An interesting fact about turnover in the C-suite is that it generally tracks the movements of the S&P 500 Index. That is, when stocks go up, the number of executives leaving or switching jobs does, too. And vice versa.
Accordingly, given this year’s bountiful stock returns, the turnover rate among top corporate leaders — CEOs, finance chiefs, and chief operating officers — is on track to reach a 24-year high in 2018.
The rate is expected to edge past 18% by year-end, against a historical average of 14.4%, according to the latest edition of recruiting firm Crist Kolder’s annual Volatility Report. For CFOs this year’s projected turnover rate of 16.6% compares with 15.8% in 2017 and a long-term average of 15.1%.
Overall, it’s not a surprising trend. When stock prices climb, executives become likelier to cash in equity awards and then take advantage of the corresponding flexibility to make job or life changes.
This is Crist Kolder’s 15th Volatility Report, although its database of information goes back to 1995. The new report includes data through Aug. 1 on the 673 companies that are in either the Fortune 500 or S&P 500.
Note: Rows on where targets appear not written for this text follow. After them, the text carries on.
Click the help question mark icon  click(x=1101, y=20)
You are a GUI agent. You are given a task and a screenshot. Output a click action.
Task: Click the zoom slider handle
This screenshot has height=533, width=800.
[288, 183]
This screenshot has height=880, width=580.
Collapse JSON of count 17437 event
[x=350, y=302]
The report is filled with interesting aggregate information about the careers, movements, and backgrounds of corporate executives. There are worse ways to spend a few free minutes than browsing through it. Here is a sampling:
> Year to date, the financial and industrial sectors have seen the greatest CFO turnover (15.1%). Retail has seen the lowest (6.8%).
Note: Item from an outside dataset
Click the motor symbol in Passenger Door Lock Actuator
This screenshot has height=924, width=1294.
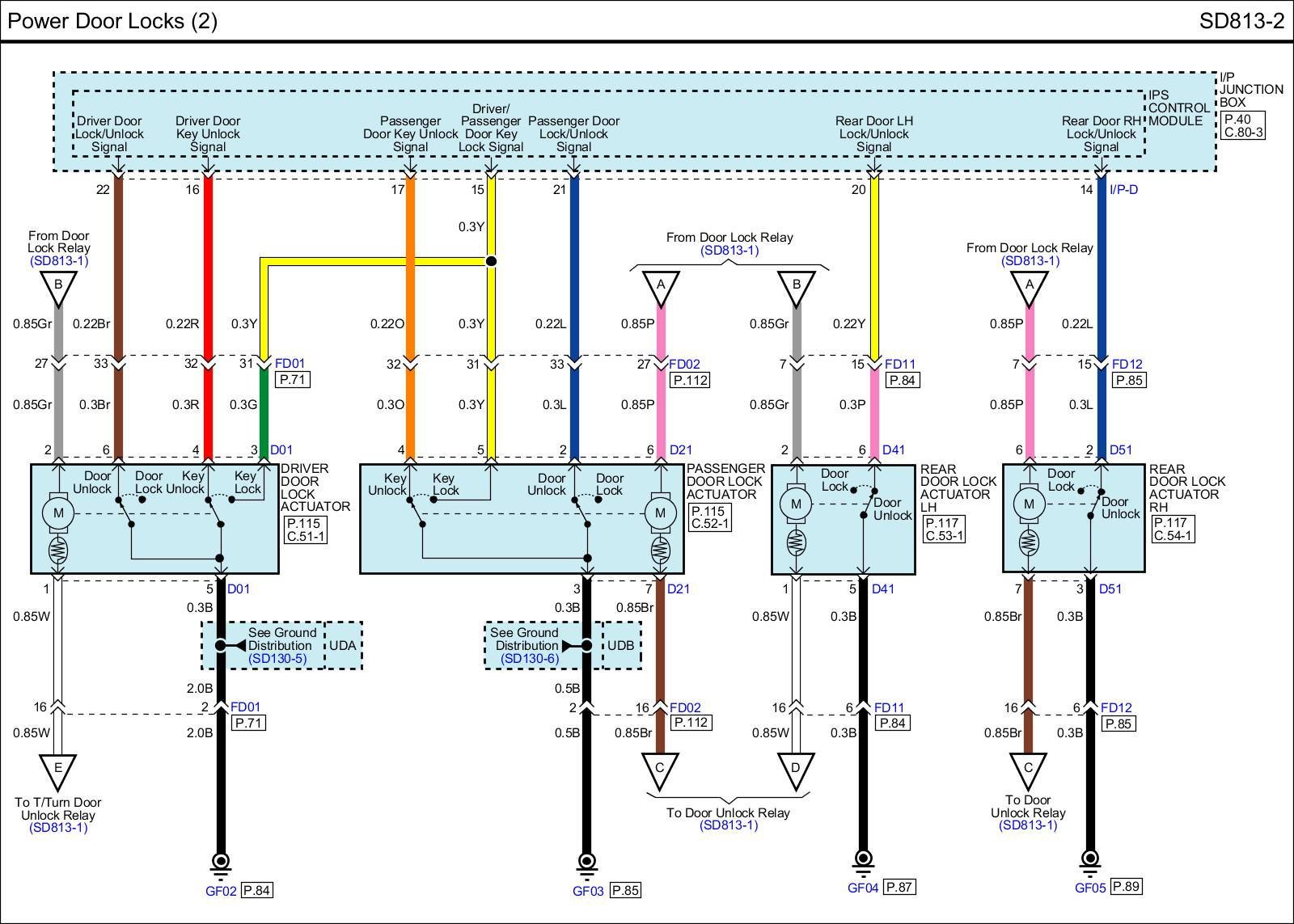[x=660, y=513]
> Companies that seek to hire a finance chief with prior experience in the role may be out of luck. Just 18.5% of sitting CFOs held the title in their immediately previous position.
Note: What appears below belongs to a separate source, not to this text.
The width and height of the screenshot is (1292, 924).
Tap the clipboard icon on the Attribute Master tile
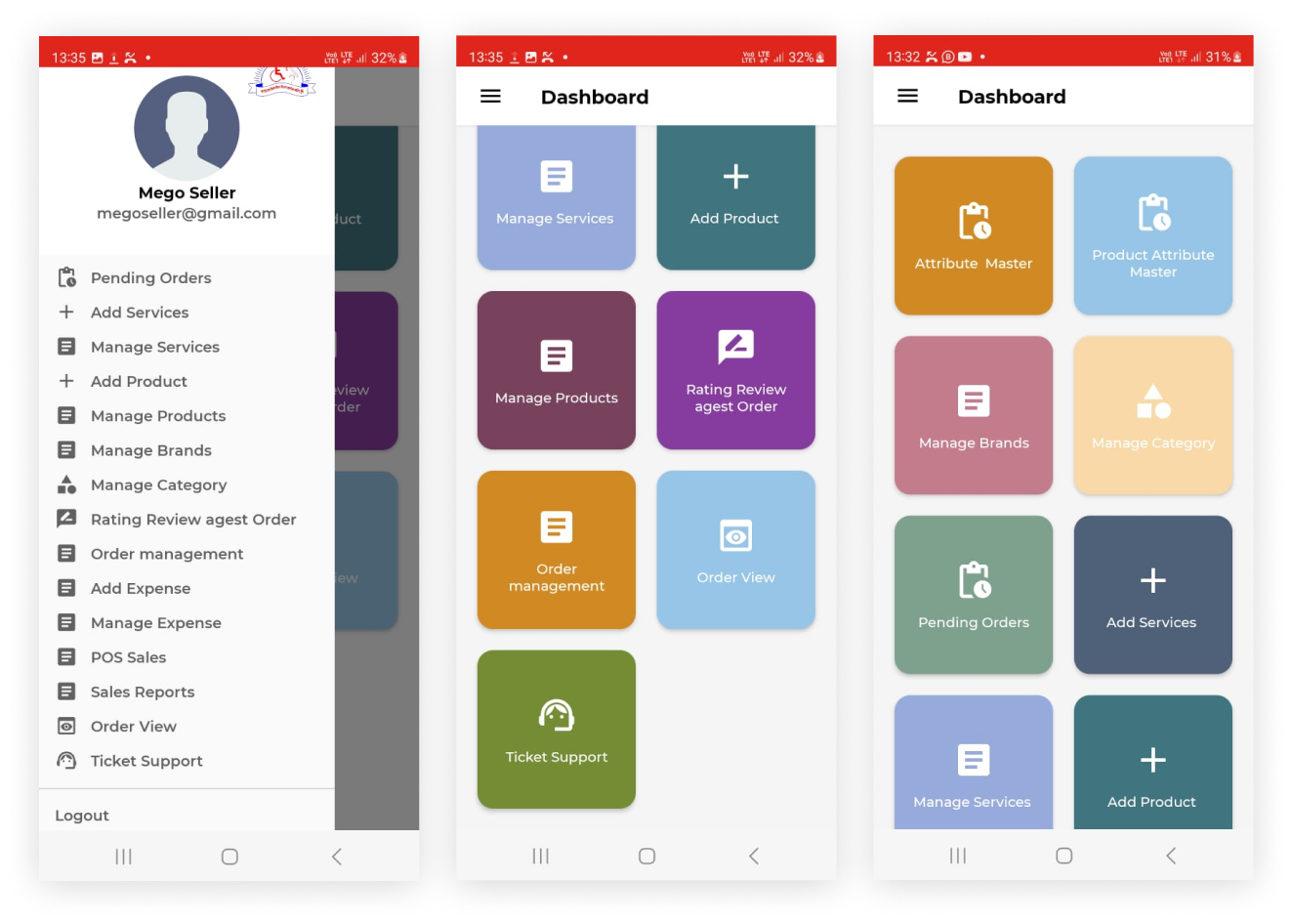pyautogui.click(x=974, y=221)
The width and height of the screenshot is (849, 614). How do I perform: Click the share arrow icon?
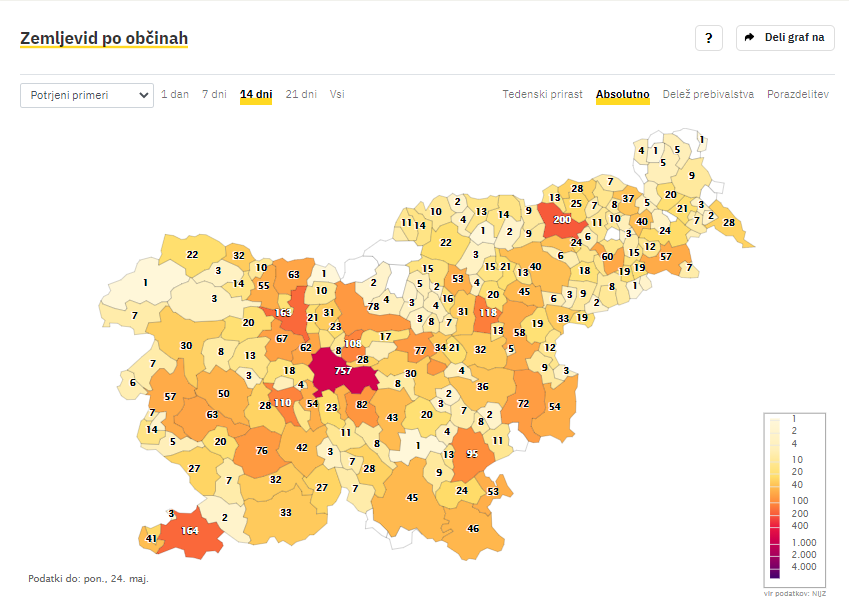750,38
> The percentage of CEOs who were finance chiefs in their immediately previous position ticked up this year, to 6.9% from 6.2%
> The count of female CFOs has reached an all-time high at 12.5%, almost exactly double the 6.3% recorded in 2004, the debut year for the Volatility Report. The financial sector has the most women in charge of finance (20), and the health-care sector the fewest (3).
> The prevalence of ethnically and racially diverse finance chiefs has shot up even more. Whereas in 2004 the number of Hispanic/Latino, African-American, and Asian/Indian CFOs was just 18, there are now almost three times that many (53).
> Does it seem like most CFOs started out in public accounting? If so, it’s an illusion. Only 39% of them have that experience in their background.
> The proportion of companies with a COO fell for the 17th time in the past 19 years, to just 31.5%.
> Less than 10% of CFOs are over 60 years of age. The oldest is Walter Berman of Ameriprise Financial, at 75. The youngest: David Knopf of Kraft Heinz, at 30. The average age is 53, and far more CFOs are 54 than any other age.
> The average age of hire is increasing for both CFOs and CEOs — 49.3 and 53.4 this year, respectively, compared with 44.0 and 45.9 in 2001.
> The longest-tenured finance chief is Jeffrey Julien at Raymond James Financial. He’s been living the CFO life for more than 31 years.